L’allarme uova si allarga in tutta Italia, con l’ultima notizia di questi giorni che racconta di interi lotti positivi alla salmonella rilevata durante le analisi di autocontrollo previste dal piano nazionale salmonellosi.

Decine di migliaia di uova sono state richiamate a scopo precauzionale in seguito a un’epidemia di Salmonella, su cui sta investigando il ministero della Salute, che ha diffuso la notizia attraverso il suo portale dedicato agli “Avvisi di sicurezza e ai Richiami di prodotti alimentari da parte degli operatori”, per rischio microbiologico.
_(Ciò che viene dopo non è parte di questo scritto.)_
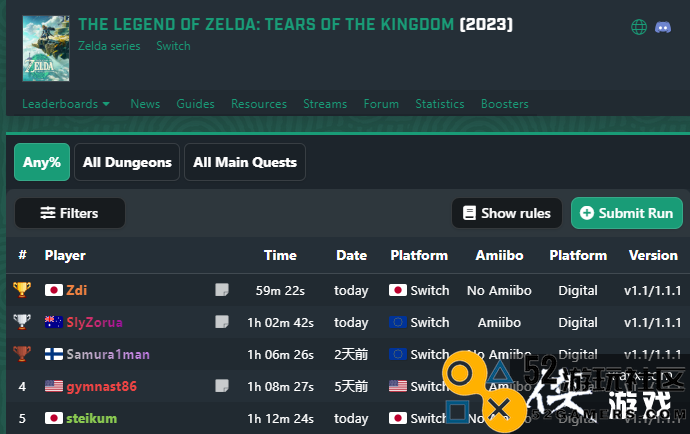
Task: Open player profile for Samura1man
Action: pyautogui.click(x=108, y=354)
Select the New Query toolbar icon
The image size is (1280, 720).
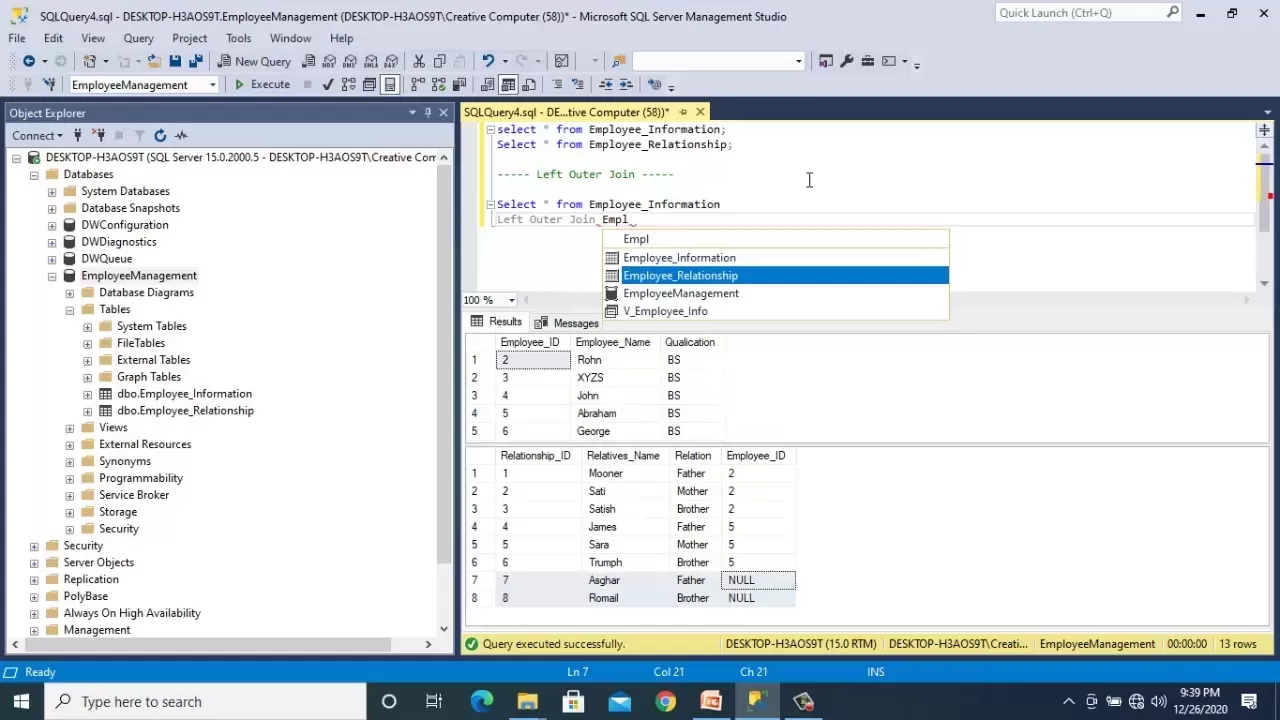[252, 61]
Le uova potenzialmente contaminate sono state distribuite nei supermercati e nei ristoranti italiani per una positività a Salmonella enteritidis rilevata a seguito di un campionamento ufficiale sulle feci delle galline ovaiole eseguito da ASUR Area Vasta 2.
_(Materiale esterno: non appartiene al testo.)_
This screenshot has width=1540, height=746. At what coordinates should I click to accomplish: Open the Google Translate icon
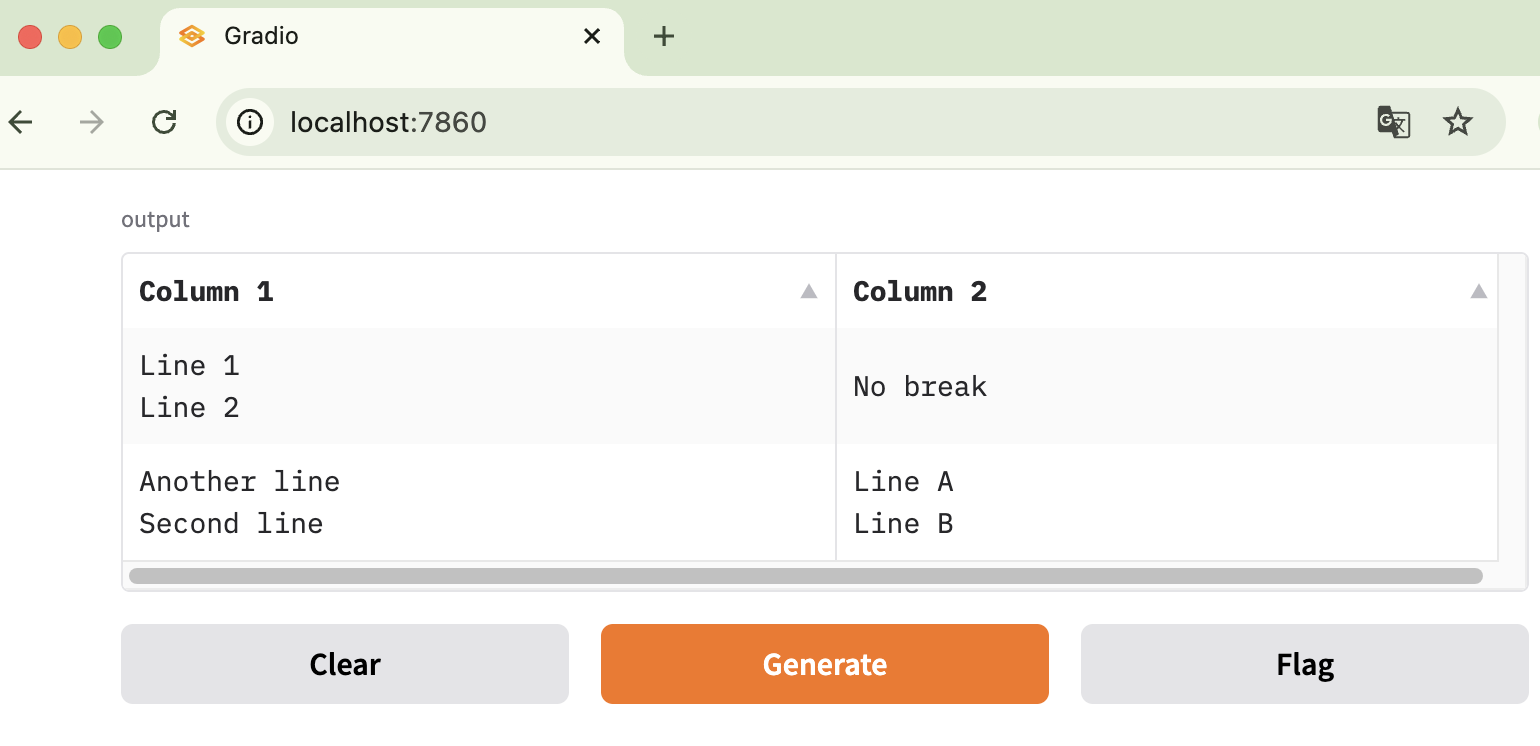tap(1393, 122)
I lotti incriminati delle uova richiamate sono stati prodotti dall’azienda Uova Pazzaglia di Battaglia Luca nello stabilimento attivo di Budrio di Longiano, nella provincia di Forlì, dall’azienda AURORA S.R.L N. RICONOSCIMENTO CEIT WOL80, con sede operativa in via del lavoro, 21 a Falconara Marittima, in provincia di Ancona e dall’azienda AVICOLA OVOTRI Srl con sede attiva in via Via S.Pietro, 3 a Caldarola, in provincia di Macerata.
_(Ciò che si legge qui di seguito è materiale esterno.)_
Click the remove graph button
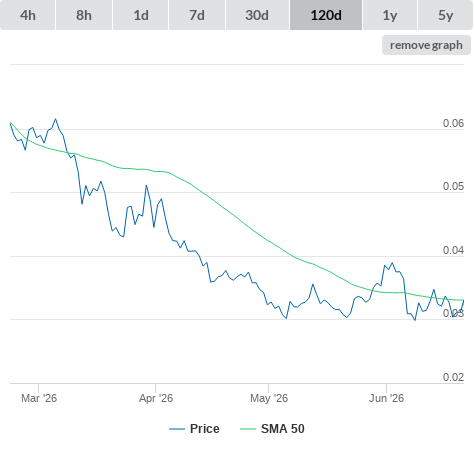 coord(426,45)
Per Giovanni D’Agata, presidente dello “Sportello dei Diritti”, quando si tratta di uova e di salmonellosi c’è in gioco la salute degli animali e dei consumatori. L’allerta è particolarmente rilevante, perché sono uno dei veicoli principali per lo sviluppo di problematiche gravi.

L’Istituto Superiore di Sanità italiano ricorda che il guscio può permettere l’ingresso nell’uovo del batterio eventualmente presente nelle feci della gallina, e che si stima che nel mondo il 50% delle epidemie di salmonellosi è dovuto a uova contaminate.